TASKS:
A – Answer these questions using the text on psychopathy, and mark each answer with the matching numeral.
(i) Who brought the concept of psychopathy from America into British psychiatry?
(ii) Who is named as a prominent critic of the term "psychopathy"?
(iii) What does Davis remark on while Phil is confessing his pain?
B – In the text on psychopathy, rewrite the paragraph beginning "The key word in all of this" as a shorter paragraph that keeps its main facts.
C – Resume the text on psychopathy, starting right after its final sentence.

*** Opening TEXT PROVIDED ***

At this point I was sure. He admits to never having loved his wife, claiming that marrying her was an easy thing to do. He’s an investment banker, fitting today’s vision of the rich, charming, empathy-free psychopath – think American Psycho.
Psychopathy became a prominent issue in Britain and America during the 20th century. The concept was imported to British psychiatry from America by David Kennedy Henderson, an Edinburgh psychiatrist.
Concerns with juvenile delinquency and “anti-social behaviour” brought forward the figure of an easily angered young man, drifting between jobs, with grandiose ideas, a chip on his shoulder and an inability to understand why he wasn’t as successful as he thinks he should be. The Royal Medico-Psychological Association defined psychopaths in the 1950s as people with a “persistent anti-social mode of conduct” that may include:
Pathological lying swindling and slandering; alcoholism and drug addiction; sexual offences, and violent actions with little motivation and an entire absence of self-restraint, which may go as far as homicide.
The problem with psychopathy as a concept is that it is rather circular. Barbara Wootton, a prominent critic of the term, lays it out very clearly: psychopaths are “the model of the circular process by which mental abnormality is inferred from anti-social behaviour, while anti-social behaviour is explained by abnormality”.
The key word in all of this is “social”. Social responsibility and anti-social behaviour. Davis is repeatedly confronted with his father-in-law, the straight-laced, emotionally repressed Phil (Chris Cooper). However much Phil tries to hold in his emotions, he appears on the verge of breaking down. Davis on the other hand, appears completely disengaged. He remarks on the atmosphere of the bar they’re in, right in the middle of Phil’s emotional confession of his pain. This sets up the key contrast: Phil is repressed, while Davis appears to be unable to respond emotionally at all.

*** Closing TEXT PROVIDED ***
*** Opening DATA SECTION ***

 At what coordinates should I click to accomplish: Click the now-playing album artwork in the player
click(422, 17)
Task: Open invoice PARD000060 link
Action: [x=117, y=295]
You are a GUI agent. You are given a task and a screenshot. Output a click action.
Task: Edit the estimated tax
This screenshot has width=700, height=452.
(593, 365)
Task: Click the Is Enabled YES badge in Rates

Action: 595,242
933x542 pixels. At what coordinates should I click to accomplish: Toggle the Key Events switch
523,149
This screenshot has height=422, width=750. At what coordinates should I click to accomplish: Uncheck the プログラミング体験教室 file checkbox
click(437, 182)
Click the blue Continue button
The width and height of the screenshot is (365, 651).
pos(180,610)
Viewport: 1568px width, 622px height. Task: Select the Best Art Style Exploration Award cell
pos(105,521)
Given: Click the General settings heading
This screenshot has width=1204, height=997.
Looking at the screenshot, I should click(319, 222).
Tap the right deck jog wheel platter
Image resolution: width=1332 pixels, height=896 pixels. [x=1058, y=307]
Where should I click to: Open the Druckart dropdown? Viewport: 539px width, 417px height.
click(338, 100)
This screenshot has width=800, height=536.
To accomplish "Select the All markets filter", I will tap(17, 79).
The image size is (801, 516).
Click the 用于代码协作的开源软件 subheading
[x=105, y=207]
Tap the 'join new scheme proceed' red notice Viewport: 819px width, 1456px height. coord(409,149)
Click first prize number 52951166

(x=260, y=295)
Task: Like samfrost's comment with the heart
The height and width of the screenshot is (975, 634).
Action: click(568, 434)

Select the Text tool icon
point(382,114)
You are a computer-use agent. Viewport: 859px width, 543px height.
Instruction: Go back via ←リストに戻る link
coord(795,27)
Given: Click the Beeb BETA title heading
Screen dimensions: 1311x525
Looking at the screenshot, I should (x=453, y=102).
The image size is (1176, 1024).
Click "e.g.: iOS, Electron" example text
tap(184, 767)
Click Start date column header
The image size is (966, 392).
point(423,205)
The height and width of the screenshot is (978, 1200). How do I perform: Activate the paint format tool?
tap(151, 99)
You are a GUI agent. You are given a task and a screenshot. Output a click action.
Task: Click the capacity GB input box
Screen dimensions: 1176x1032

*** Closing DATA SECTION ***

ANSWERS FOR THE EXERCISE:
A –
(i) David Kennedy Henderson, an Edinburgh psychiatrist.
(ii) Barbara Wootton.
(iii) The atmosphere of the bar they are in.

B – The key word is "social," as in social responsibility and anti-social behavior. Davis keeps facing his father-in-law Phil (Chris Cooper), a straight-laced, emotionally repressed man who seems close to breaking down. Davis seems completely disengaged and comments on the bar's atmosphere in the middle of Phil's emotional confession. The contrast is that Phil is repressed, while Davis seems unable to respond emotionally at all.

C –
But then my theory is destroyed. Davis begins to connect with a customer service operator named Karen (Naomi Watts), at the vending machine company that owes him the M&Ms. He meets and also connects with her son Chris (Judah Lewis), who is struggling with his sexuality. This part of the film is arguably shot with the most self-conscious symbolism in all of cinema history: Davis smashes up his house with a sledgehammer (in case the audience doesn’t get it he actually refers to this work as “destroying my marriage”). He reconnects with the world, through Karen and Chris. He uncovers emotions when he discovers an unsettling revelation about his late wife.
So in the end it isn’t about psychopathy. It’s about shock, or grief, or delayed emotional reactions. Because then all the emotions do come out, and he makes up with his late wife’s family, and funds a carousel for children with special needs in her memory.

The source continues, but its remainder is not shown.